Microsoft has introduced a new feature to its AI Copilot in the Edge browser that allows it to generate text summaries of videos. However, this time-saving feature comes with limitations. It only works on pre-processed videos or those with subtitles. In other words, Microsoft’s AI Copilot primarily summarizes the text transcripts of videos rather than the videos themselves.

According to Mikhail Parakhin, Microsoft’s CEO of advertising and web services, the video needs to be pre-processed for Edge Copilot to work effectively. If the video already has subtitles, the AI Copilot can fall back on them. However, if the video does not have subtitles and hasn’t been pre-processed yet, the AI Copilot feature will not work. This limitation restricts the functionality of Edge Copilot and limits its usability.

The AI Copilot functionality is not limited to the Edge browser alone. It can also perform similar functions within Microsoft 365. This includes summarizing Teams video meetings and calls for customer service agents. However, in both cases, the audio of the video needs to be transcribed first by Microsoft. Additionally, Copilot on Microsoft Stream, another Microsoft product, is capable of summarizing any video. However, it requires users to generate a written transcript beforehand. These limitations highlight the dependence of the AI Copilot on transcription and pre-processing of the videos.

A user named Pietro Schirano posted a screen recording of Edge Copilot summarizing a YouTube video about the GTA VI trailer. In this case, Copilot seemed to be performing its job perfectly. The recording shows the user pressing the “Generate video summary” button in the Copilot sidebar, and within seconds, Copilot generates a summary with highlights and timestamps. However, it should be noted that this demonstration was based on a video that likely had pre-existing subtitles or had been pre-processed by Microsoft, which may not be the case for all publicly available videos.

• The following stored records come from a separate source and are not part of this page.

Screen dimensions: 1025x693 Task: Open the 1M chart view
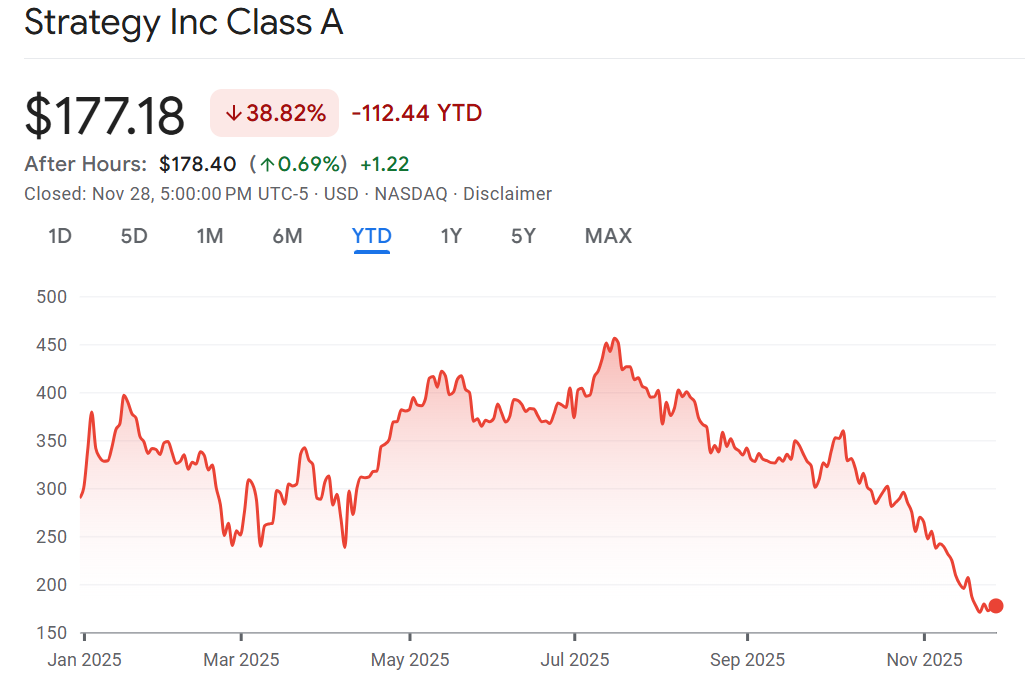pyautogui.click(x=210, y=236)
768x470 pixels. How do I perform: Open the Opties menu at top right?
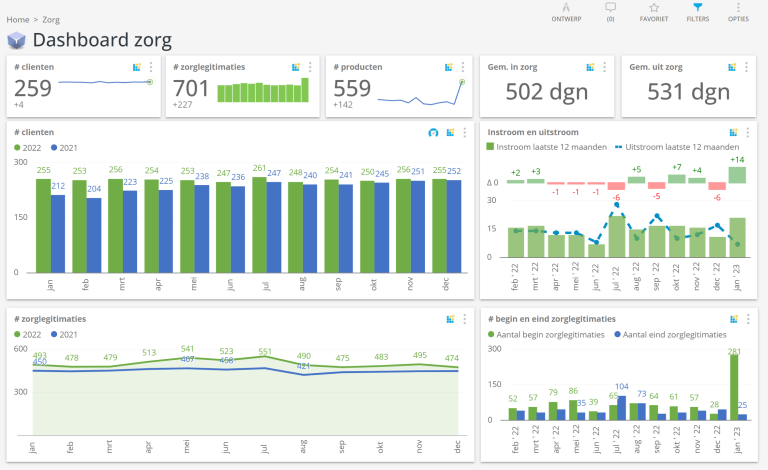click(x=738, y=11)
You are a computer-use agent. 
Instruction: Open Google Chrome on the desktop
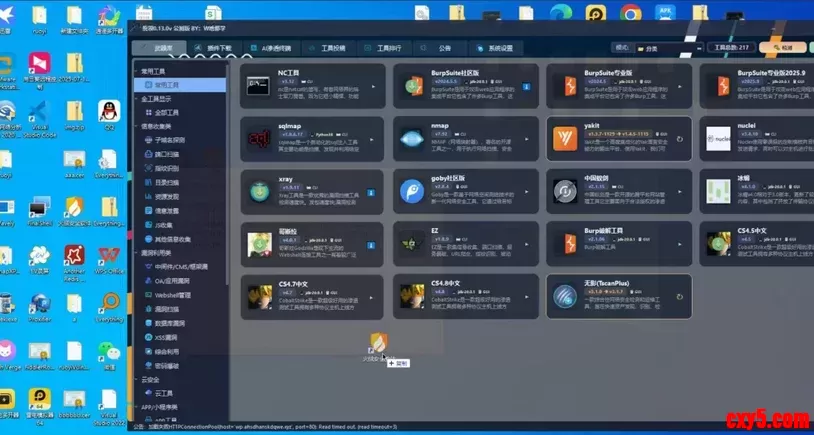click(630, 14)
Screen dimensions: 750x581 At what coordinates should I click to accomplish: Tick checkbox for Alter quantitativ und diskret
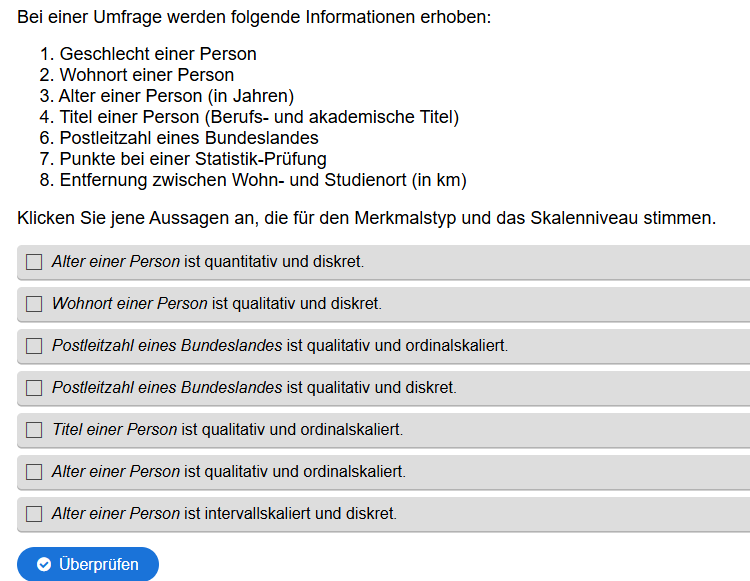[x=34, y=262]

Microsoft’s AI Copilot is part of the larger generative AI race between Microsoft and Google. Google recently upgraded its YouTube extension for Bard chatbot, enabling it to summarize video content and extract specific information from videos. However, both companies face challenges and limitations in their respective AI capabilities. Google’s Gemini update, for example, has faced criticism for potentially misrepresenting the AI’s capabilities in a demo and occasionally providing inaccurate information. Microsoft’s Parakhin has been open about the different stages of Copilot’s evolution on social media.

Microsoft’s AI Copilot feature in the Edge browser offers the ability to generate text summaries of videos. However, its functionality is restricted to pre-processed videos or those with subtitles. The AI Copilot can summarize Teams video meetings, calls, and videos on Microsoft Stream, but only after transcribing the audio or generating a written transcript. While the demonstration of Edge Copilot summarizing a YouTube video seemed promising, it is important to consider the limitations and dependencies of this feature. As Microsoft continues to compete with Google in the generative AI space, further advancements and improvements can be expected.